» YOUR ASSIGNMENT: Would you retype every entry that follows without altering a word?

» Data entries:
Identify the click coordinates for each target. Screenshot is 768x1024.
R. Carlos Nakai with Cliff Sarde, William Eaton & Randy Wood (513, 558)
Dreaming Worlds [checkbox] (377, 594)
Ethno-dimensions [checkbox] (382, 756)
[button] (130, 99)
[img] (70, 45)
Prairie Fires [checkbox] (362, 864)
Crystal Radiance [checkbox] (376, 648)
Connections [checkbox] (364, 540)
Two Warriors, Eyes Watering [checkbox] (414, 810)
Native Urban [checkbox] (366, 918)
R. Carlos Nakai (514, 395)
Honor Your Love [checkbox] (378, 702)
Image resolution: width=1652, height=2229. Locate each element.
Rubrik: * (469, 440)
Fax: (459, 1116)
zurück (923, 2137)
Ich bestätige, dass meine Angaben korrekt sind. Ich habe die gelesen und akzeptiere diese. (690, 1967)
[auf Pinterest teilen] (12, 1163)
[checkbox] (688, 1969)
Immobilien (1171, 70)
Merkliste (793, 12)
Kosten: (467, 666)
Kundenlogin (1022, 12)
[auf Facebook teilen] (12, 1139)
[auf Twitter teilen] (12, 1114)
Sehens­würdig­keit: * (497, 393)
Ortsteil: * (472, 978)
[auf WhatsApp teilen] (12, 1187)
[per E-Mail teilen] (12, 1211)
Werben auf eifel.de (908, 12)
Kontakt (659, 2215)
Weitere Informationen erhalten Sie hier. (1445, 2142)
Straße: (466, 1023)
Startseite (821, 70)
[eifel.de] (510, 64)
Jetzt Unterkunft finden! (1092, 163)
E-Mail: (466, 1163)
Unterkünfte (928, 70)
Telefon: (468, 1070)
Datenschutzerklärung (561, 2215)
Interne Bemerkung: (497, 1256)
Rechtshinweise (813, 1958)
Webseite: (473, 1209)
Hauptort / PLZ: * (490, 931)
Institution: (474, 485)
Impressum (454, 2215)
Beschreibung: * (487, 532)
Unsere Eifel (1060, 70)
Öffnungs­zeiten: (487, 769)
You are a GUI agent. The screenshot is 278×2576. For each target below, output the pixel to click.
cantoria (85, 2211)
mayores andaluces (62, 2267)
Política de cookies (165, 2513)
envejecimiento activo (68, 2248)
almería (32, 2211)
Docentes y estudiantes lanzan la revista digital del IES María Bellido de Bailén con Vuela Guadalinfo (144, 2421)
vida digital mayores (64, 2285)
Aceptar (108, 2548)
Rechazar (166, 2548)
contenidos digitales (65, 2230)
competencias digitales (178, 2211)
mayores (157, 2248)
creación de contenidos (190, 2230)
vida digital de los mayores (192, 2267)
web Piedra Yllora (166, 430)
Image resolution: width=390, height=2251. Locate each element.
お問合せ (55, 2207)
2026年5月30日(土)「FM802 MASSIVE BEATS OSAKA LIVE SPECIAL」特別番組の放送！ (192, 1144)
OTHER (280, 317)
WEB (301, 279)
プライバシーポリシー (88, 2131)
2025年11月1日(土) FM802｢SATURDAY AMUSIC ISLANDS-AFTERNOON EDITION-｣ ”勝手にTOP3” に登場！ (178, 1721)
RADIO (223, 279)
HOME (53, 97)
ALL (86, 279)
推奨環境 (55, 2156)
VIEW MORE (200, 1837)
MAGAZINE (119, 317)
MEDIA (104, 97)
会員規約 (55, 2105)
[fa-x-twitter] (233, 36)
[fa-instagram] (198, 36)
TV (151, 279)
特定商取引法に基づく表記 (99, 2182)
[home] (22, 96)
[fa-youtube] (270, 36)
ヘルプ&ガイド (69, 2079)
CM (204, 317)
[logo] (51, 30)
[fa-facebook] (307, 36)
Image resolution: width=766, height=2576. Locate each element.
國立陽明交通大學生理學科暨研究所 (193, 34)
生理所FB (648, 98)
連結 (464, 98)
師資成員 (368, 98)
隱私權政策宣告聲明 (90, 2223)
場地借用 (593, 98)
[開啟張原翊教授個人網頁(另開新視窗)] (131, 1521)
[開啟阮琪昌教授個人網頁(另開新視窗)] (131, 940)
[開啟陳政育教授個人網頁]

» EXERCISE SOLUTION:
Identify the click coordinates for each target. Screenshot is 768x1024.
R. Carlos Nakai with Cliff Sarde, William Eaton & Randy Wood (513, 558)
Dreaming Worlds [checkbox] (377, 594)
Ethno-dimensions [checkbox] (382, 756)
[button] (130, 99)
[img] (70, 45)
Prairie Fires [checkbox] (362, 864)
Crystal Radiance [checkbox] (376, 648)
Connections [checkbox] (364, 540)
Two Warriors, Eyes Watering [checkbox] (414, 810)
Native Urban [checkbox] (366, 918)
R. Carlos Nakai (514, 395)
Honor Your Love [checkbox] (378, 702)
Image resolution: width=1652, height=2229. Locate each element.
Rubrik: * (469, 440)
Fax: (459, 1116)
zurück (923, 2137)
Ich bestätige, dass meine Angaben korrekt sind. Ich habe die gelesen und akzeptiere diese. (690, 1967)
[auf Pinterest teilen] (12, 1163)
[checkbox] (688, 1969)
Immobilien (1171, 70)
Merkliste (793, 12)
Kosten: (467, 666)
Kundenlogin (1022, 12)
[auf Facebook teilen] (12, 1139)
[auf Twitter teilen] (12, 1114)
Sehens­würdig­keit: * (497, 393)
Ortsteil: * (472, 978)
[auf WhatsApp teilen] (12, 1187)
[per E-Mail teilen] (12, 1211)
Werben auf eifel.de (908, 12)
Kontakt (659, 2215)
Weitere Informationen erhalten Sie hier. (1445, 2142)
Straße: (466, 1023)
Startseite (821, 70)
[eifel.de] (510, 64)
Jetzt Unterkunft finden! (1092, 163)
E-Mail: (466, 1163)
Unterkünfte (928, 70)
Telefon: (468, 1070)
Datenschutzerklärung (561, 2215)
Interne Bemerkung: (497, 1256)
Rechtshinweise (813, 1958)
Webseite: (473, 1209)
Hauptort / PLZ: * (490, 931)
Institution: (474, 485)
Impressum (454, 2215)
Beschreibung: * (487, 532)
Unsere Eifel (1060, 70)
Öffnungs­zeiten: (487, 769)
You are a GUI agent. The screenshot is 278×2576. For each target below, output the pixel to click.
cantoria (85, 2211)
mayores andaluces (62, 2267)
Política de cookies (165, 2513)
envejecimiento activo (68, 2248)
almería (32, 2211)
Docentes y estudiantes lanzan la revista digital del IES María Bellido de Bailén con Vuela Guadalinfo (144, 2421)
vida digital mayores (64, 2285)
Aceptar (108, 2548)
Rechazar (166, 2548)
contenidos digitales (65, 2230)
competencias digitales (178, 2211)
mayores (157, 2248)
creación de contenidos (190, 2230)
vida digital de los mayores (192, 2267)
web Piedra Yllora (166, 430)
Image resolution: width=390, height=2251. Locate each element.
お問合せ (55, 2207)
2026年5月30日(土)「FM802 MASSIVE BEATS OSAKA LIVE SPECIAL」特別番組の放送！ (192, 1144)
OTHER (280, 317)
WEB (301, 279)
プライバシーポリシー (88, 2131)
2025年11月1日(土) FM802｢SATURDAY AMUSIC ISLANDS-AFTERNOON EDITION-｣ ”勝手にTOP3” に登場！ (178, 1721)
RADIO (223, 279)
HOME (53, 97)
ALL (86, 279)
推奨環境 (55, 2156)
VIEW MORE (200, 1837)
MAGAZINE (119, 317)
MEDIA (104, 97)
会員規約 (55, 2105)
[fa-x-twitter] (233, 36)
[fa-instagram] (198, 36)
TV (151, 279)
特定商取引法に基づく表記 (99, 2182)
[home] (22, 96)
[fa-youtube] (270, 36)
ヘルプ&ガイド (69, 2079)
CM (204, 317)
[logo] (51, 30)
[fa-facebook] (307, 36)
Image resolution: width=766, height=2576. Locate each element.
國立陽明交通大學生理學科暨研究所 (193, 34)
生理所FB (648, 98)
連結 (464, 98)
師資成員 (368, 98)
隱私權政策宣告聲明 (90, 2223)
場地借用 (593, 98)
[開啟張原翊教授個人網頁(另開新視窗)] (131, 1521)
[開啟阮琪昌教授個人網頁(另開新視窗)] (131, 940)
[開啟陳政育教授個人網頁]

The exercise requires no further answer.